Kierowca ciężarówki, nie zważając na czerwone światło i opadające zapory, z impetem przejechał przez przejazd kolejowy w Sycewicach (Pomorskie). - Gdybym nie zjechał mu z drogi, pociągnąłby moje auto za sobą - opowiada pan Antoni, który nagranie zdarzenia przysłał na Kontakt 24. Zapowiedział, że sprawę zgłosi na policję.
Na Kontakt 24 otrzymaliśmy nagranie niebezpiecznej sytuacji, do jakiej doszło na przejeździe kolejowym w Sycewicach (Pomorskie). Na filmie widać, jak samochód ciężarowy z dużą prędkością przejeżdża pod zamykającymi się szlabanami, wcześniej omijając inny samochód i zmuszając jego kierowcę do zjechania na bok.
- Oszukałem przeznaczenie. Gdybym nie spojrzał w lusterko i nie zjechał mu z drogi, pociągnąłby moje auto za sobą - mówił pan Antoni w rozmowie z redakcją. Do zdarzenia doszło w niedzielę o godzinie 17.45 na drodze krajowej numer 6 między Słupskiem a Koszalinem.
Nieprzekonujące tłumaczenia
- Jechałem z rodziną z Gdańska do Kołobrzegu. Przed nami był przejazd kolejowy, zapaliła się sygnalizacja świetlna i szlaban zaczął opadać. Zatrzymałem się. W lusterku zobaczyłem rozpędzoną ciężarówkę, musiałem zjechać jej z drogi.

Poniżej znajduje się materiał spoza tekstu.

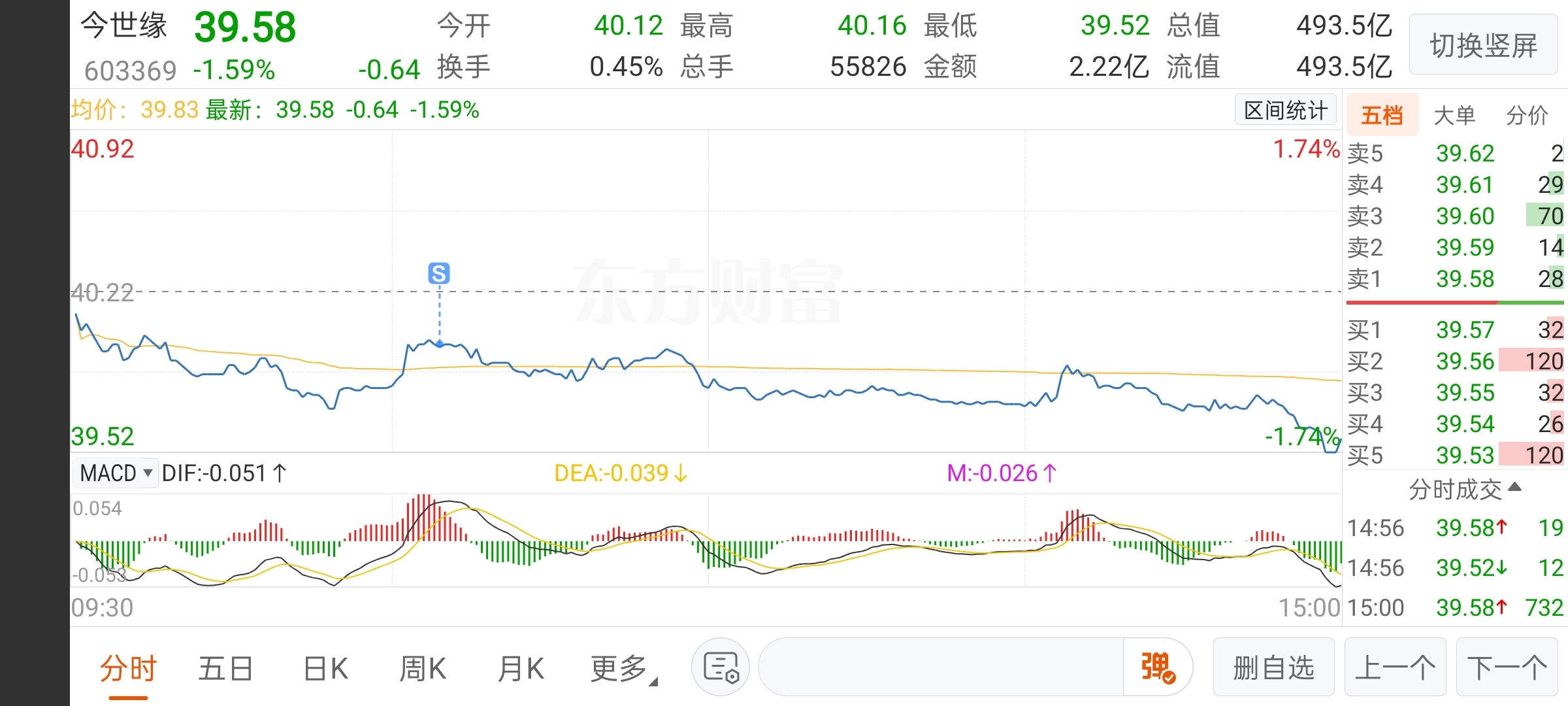The height and width of the screenshot is (706, 1568).
Task: Click the 14:56 trade price up arrow
Action: 1501,527
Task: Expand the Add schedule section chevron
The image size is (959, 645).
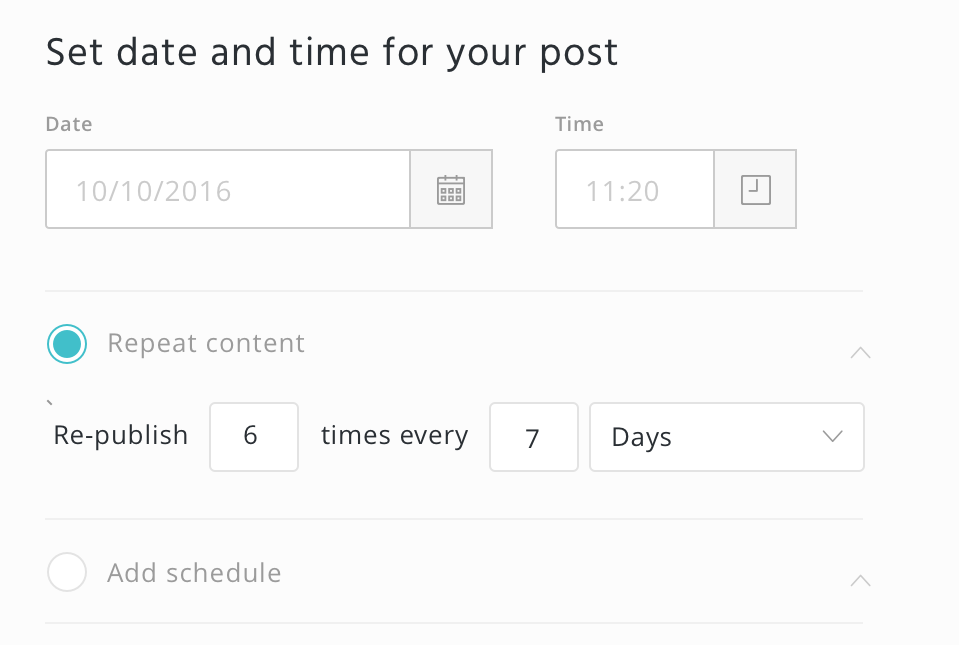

Gdybym tego nie zrobił, staranowałby nas - opowiadał dalej mężczyzna.
Dodał, że potem udało mu dogonić tę ciężarówkę i rozmawiać z jej kierowcą. - Stwierdził, że my się zatrzymaliśmy nagle i on musiał nas wyprzedzić w ten sposób i przejechać przez przejazd - relacjonował pan Antoni.
"To było naprawdę niebezpieczne"
- Nie przekonało mnie to tłumaczenie, więc napisałem wiadomość do szefostwa firmy, w której ten kierowca pracuje, na ciężarówce było dokładnie widać nazwę. Dostałem odpowiedź, że kierowcę ukarano naganą i że nie dostanie premii. Bez komentarza - dodał Reporter 24.
Pan Antoni zgłosi także sprawę na policję. - Mam już wszystko przygotowane i po południu złożę nagranie w kołobrzeskiej komendzie. To było naprawdę niebezpieczne - zakończył mężczyzna.